EXERCISE REQUIREMENTS
Find every line of the records that has "under" and return it.

═════ SUPPLIED MATERIAL

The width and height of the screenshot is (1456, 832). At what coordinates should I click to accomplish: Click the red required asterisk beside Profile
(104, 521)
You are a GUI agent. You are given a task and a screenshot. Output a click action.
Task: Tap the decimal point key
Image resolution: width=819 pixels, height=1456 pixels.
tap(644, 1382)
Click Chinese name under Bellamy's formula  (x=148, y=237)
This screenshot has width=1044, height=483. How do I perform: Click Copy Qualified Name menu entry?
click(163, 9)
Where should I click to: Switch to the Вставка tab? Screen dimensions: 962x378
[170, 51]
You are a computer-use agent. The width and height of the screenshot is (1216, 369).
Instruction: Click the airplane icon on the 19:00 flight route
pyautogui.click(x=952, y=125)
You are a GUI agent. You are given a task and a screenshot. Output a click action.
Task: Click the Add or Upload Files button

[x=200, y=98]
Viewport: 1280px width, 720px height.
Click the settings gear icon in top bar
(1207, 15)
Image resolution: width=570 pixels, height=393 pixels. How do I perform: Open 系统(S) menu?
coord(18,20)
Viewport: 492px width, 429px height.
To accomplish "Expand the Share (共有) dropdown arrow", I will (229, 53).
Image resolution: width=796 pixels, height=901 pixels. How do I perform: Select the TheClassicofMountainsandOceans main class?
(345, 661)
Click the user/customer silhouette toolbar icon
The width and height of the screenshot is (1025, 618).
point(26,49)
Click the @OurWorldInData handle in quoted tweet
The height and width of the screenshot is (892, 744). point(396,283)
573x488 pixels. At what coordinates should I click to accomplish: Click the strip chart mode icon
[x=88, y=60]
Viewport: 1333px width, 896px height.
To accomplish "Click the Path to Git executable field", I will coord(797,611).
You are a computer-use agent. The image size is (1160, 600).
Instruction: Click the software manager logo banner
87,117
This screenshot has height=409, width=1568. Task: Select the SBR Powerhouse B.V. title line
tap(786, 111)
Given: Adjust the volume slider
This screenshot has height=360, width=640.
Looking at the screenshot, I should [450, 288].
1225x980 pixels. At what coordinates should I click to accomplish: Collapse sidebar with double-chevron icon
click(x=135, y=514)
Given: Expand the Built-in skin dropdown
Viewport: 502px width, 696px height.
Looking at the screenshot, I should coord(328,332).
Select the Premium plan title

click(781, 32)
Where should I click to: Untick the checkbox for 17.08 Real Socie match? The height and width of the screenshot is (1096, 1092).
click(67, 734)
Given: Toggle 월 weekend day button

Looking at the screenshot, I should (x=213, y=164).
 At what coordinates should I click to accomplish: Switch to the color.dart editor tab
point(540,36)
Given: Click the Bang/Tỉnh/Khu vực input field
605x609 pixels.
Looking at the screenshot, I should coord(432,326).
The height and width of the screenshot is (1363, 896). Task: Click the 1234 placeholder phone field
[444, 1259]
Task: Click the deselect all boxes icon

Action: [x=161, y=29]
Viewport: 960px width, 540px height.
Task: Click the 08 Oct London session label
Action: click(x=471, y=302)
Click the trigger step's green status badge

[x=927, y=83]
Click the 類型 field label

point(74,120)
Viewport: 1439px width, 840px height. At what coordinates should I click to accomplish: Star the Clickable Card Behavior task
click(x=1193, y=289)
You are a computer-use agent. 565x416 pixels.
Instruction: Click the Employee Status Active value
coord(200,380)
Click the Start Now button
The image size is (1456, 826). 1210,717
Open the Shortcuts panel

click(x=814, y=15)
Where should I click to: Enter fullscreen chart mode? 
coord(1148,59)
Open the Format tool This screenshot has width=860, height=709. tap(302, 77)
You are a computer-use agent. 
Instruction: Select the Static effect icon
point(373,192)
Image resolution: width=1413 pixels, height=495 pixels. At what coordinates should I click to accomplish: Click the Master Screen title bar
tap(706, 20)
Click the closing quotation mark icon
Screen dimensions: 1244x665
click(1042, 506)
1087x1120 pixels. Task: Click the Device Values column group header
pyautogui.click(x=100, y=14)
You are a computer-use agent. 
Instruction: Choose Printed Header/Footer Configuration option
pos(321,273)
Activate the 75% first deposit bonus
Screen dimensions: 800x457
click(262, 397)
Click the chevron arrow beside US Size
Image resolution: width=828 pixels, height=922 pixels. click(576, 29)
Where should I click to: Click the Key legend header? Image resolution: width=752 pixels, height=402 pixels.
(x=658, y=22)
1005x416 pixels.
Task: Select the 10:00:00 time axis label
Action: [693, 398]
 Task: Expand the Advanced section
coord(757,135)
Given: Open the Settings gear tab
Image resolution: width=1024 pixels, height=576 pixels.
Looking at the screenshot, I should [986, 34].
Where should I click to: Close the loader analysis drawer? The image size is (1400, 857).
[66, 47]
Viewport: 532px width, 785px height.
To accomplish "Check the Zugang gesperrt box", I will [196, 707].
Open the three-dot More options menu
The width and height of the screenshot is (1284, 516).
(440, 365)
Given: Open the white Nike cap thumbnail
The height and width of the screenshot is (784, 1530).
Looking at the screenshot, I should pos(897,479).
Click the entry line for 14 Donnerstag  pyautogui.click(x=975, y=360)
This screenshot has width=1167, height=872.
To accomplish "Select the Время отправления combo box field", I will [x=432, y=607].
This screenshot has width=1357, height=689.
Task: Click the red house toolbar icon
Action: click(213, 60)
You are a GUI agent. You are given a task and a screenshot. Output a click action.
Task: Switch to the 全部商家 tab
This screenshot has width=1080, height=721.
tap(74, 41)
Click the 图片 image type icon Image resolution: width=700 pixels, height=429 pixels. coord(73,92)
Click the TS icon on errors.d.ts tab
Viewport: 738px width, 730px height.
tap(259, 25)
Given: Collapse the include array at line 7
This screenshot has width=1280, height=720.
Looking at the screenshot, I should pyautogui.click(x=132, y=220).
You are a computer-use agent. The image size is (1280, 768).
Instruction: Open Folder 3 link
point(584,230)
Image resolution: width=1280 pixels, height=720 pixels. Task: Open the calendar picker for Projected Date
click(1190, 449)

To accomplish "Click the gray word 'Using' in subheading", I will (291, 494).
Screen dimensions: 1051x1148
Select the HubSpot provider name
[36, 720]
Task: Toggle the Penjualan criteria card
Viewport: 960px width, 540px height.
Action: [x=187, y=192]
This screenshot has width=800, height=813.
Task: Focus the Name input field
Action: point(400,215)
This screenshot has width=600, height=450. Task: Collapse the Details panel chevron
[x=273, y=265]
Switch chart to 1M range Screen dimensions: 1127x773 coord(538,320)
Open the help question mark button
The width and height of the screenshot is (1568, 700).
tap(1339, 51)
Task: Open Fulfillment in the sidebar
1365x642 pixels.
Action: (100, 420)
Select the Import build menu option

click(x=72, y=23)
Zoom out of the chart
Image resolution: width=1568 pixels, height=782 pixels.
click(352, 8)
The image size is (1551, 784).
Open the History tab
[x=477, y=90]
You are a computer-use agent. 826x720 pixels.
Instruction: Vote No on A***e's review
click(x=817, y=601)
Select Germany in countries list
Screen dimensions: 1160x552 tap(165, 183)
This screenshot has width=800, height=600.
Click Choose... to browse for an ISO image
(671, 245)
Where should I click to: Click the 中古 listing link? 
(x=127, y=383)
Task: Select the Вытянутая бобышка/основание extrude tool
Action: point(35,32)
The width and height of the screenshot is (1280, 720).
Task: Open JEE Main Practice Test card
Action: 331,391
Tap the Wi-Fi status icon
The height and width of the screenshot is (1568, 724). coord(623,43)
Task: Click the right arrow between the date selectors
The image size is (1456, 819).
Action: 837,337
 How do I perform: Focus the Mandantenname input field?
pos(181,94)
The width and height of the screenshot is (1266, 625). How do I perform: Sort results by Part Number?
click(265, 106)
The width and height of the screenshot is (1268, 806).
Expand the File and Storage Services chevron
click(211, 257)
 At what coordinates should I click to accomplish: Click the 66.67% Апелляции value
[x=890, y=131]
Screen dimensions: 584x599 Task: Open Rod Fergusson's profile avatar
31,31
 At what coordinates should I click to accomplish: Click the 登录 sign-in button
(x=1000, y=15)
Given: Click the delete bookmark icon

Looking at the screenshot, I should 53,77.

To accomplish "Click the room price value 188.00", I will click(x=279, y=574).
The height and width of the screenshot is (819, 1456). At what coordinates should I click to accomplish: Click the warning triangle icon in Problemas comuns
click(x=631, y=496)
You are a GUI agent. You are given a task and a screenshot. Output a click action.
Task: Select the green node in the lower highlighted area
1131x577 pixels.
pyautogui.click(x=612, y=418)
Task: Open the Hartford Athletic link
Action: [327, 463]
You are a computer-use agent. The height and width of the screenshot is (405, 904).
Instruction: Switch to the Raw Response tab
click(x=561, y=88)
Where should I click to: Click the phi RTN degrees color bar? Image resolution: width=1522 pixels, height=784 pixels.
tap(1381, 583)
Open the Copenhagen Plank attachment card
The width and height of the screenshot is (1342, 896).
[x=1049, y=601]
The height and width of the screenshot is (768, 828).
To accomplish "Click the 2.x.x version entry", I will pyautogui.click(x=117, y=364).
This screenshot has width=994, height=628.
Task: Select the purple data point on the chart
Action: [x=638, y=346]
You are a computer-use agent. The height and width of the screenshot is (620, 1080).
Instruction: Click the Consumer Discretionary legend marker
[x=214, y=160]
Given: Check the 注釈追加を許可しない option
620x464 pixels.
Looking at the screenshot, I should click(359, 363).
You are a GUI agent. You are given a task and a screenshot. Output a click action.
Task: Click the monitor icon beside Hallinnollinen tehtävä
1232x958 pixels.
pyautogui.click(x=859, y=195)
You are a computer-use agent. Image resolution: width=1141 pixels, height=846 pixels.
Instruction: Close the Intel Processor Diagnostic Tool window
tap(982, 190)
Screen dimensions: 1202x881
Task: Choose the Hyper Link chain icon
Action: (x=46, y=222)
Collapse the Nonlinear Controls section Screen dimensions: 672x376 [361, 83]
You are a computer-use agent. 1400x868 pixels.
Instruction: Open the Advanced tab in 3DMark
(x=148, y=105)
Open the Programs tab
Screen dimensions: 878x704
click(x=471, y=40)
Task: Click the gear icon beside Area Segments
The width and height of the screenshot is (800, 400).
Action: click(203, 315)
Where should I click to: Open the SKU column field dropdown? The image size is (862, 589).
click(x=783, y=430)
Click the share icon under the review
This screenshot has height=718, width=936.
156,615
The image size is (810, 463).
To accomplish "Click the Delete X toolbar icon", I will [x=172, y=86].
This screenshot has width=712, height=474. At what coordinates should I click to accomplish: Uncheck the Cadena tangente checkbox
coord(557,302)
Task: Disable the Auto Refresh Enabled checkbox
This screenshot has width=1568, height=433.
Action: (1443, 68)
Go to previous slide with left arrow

══════════

ANSWER FOR THE TASK
Click Chinese name under Bellamy's formula  (x=148, y=237)
Click the share icon under the review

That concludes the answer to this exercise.